However, I am still in the dark as to why the return packets are not routed correctly, so I'd like to revisit this. The one crucial point here is the routing of the return packets. After browsing literally hundreds of web pages, I still haven't found an answer to exactly when SNAT and DNAT is "reversed" (or un-SNATed and un-DNATed if you like).

When the first packet enters the ppp0 interface, the DNAT rule triggers, and rewrites the destination address. Then the routing decision is made, and the packet should leave on the eth1 interface. As it hits the postrouting, the masquerading rewrites the source address to the eth1 address, and the packet leaves eth1. So far so good, and the connection entry looks like this:

Code:
udp      17 28 src=37.38.39.40 dst=10.10.10.10 sport=12345 dport=51000 [UNREPLIED] src=192.168.100.1 dst=192.168.100.10 sport=51000 dport=12345 mark=0 use=1
Now the server replies as expected and the conntrack entry changes to:

Code:
udp      17 27 src=37.38.39.40 dst=10.10.10.10 sport=12345 dport=51000 src=192.168.100.1 dst=192.168.100.10 sport=51000 dport=12345 mark=0 use=1
The [UNREPLIED] state is removed, since conntrack was able to match the reply.

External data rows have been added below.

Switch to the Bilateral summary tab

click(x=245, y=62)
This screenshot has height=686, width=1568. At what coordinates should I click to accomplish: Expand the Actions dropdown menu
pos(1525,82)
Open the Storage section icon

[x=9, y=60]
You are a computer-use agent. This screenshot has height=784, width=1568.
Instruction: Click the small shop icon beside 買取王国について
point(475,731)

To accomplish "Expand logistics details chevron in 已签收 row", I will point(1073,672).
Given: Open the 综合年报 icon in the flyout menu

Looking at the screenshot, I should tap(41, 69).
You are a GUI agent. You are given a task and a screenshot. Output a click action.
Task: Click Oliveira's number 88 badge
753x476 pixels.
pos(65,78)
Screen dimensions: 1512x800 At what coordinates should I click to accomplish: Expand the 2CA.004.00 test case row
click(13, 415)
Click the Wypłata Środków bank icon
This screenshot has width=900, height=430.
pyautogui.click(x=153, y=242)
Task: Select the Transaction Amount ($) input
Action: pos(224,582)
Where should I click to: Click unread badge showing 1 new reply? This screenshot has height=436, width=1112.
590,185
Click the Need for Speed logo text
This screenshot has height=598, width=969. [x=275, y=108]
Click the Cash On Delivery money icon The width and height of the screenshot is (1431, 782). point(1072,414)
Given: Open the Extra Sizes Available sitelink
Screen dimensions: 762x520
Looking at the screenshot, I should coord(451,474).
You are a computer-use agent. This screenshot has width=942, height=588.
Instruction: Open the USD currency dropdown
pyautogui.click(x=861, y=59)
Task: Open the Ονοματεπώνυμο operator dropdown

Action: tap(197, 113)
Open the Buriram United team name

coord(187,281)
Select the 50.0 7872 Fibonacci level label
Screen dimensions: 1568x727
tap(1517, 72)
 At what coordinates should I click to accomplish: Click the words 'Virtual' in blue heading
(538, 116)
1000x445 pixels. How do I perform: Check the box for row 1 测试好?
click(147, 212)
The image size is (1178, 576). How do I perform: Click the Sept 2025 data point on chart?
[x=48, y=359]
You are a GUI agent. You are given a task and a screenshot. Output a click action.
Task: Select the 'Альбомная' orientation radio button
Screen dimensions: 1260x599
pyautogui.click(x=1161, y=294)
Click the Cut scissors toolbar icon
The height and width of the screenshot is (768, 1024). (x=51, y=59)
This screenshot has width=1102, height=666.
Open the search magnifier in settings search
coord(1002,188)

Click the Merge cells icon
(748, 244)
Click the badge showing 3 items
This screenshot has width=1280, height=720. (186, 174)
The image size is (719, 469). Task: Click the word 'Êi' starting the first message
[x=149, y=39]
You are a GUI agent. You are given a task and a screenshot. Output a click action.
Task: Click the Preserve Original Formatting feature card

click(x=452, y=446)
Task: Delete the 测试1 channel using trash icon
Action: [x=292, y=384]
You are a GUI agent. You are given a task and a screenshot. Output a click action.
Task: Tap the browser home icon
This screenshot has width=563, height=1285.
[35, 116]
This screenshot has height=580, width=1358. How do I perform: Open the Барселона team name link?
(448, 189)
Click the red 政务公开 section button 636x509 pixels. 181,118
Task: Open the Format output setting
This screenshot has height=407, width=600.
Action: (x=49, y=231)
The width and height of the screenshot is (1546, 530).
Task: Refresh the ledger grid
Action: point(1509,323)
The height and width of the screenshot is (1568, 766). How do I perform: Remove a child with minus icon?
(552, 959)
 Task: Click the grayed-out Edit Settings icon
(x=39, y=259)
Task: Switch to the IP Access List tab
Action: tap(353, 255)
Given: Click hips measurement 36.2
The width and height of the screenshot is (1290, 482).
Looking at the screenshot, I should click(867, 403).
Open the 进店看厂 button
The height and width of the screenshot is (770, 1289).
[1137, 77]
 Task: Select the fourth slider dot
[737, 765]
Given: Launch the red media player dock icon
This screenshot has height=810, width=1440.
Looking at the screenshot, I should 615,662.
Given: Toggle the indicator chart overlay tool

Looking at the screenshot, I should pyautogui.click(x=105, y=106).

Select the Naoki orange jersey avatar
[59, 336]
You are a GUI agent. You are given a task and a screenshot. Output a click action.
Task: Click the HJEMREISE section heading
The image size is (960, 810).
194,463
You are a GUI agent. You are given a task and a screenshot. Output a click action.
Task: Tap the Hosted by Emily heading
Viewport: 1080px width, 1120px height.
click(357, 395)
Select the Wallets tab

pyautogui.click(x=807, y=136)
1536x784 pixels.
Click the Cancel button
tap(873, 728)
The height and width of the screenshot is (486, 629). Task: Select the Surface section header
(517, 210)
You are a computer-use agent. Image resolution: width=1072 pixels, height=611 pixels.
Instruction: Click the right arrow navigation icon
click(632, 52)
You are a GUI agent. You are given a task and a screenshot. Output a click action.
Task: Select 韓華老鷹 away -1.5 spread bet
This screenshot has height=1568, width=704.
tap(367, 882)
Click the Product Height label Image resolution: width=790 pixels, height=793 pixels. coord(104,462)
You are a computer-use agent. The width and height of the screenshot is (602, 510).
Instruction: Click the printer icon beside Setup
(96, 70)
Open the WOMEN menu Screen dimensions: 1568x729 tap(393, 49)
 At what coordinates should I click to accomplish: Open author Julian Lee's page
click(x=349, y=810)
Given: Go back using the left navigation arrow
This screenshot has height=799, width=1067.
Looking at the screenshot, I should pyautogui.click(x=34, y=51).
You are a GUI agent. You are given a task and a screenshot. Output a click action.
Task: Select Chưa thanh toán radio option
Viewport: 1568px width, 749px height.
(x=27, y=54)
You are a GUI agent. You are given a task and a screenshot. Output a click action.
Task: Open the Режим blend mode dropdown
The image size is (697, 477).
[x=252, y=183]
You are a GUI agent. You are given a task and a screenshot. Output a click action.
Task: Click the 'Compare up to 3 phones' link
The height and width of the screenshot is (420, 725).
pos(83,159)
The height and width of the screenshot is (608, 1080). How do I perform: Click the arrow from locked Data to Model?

The reply packet (as it enters eth1) has a source address of 192.168.100.1, and a destination address of 192.168.100.10 (the router's eth1 address). At this point, the packet needs to have both the source and destination addresses changed, but in which order does this happen, and at which point is the routing table consulted?

The routing rules are:

Code:
0:      from all lookup local
2000:   from 10.10.10.10 lookup ppproute
32766:  from all lookup main
32767:  from all lookup default
And if I ask ip route how it would route a packet for 37.38.39.40 from 10.10.10.10:

Code:
ip route get to 37.38.39.40 from 10.10.10.10
37.38.39.40 from 10.10.10.10 dev ppp0
    cache
..it tells me it would in fact use the ppp0 interface (which is what I want).

For the packet flow outlined above, this does not happen, the reply instead leaves out eth0. What this means is obviously that the routing decision is made before both the source and destination addresses are rewritten/reversed.

So, can someone tell me exactly when the packet addresses are changed within netfilter/nftables/conntrack for a packet flow that is forwarded through a router and where both DNAT and SNAT (masquerading) is used? And at which points the routing decisions happen?

One more minor point: The rule 2000 above does in fact work when I ping the ppp0 interface from the outside, and ensures that the ping reply goes back where it should. If I remove the rule, the ping reply goes out eth0 (the default route) and is lost. I'm mentioning this just to clarify that the routing rule itself seems to work as intended when the source address is 10.10.10.10.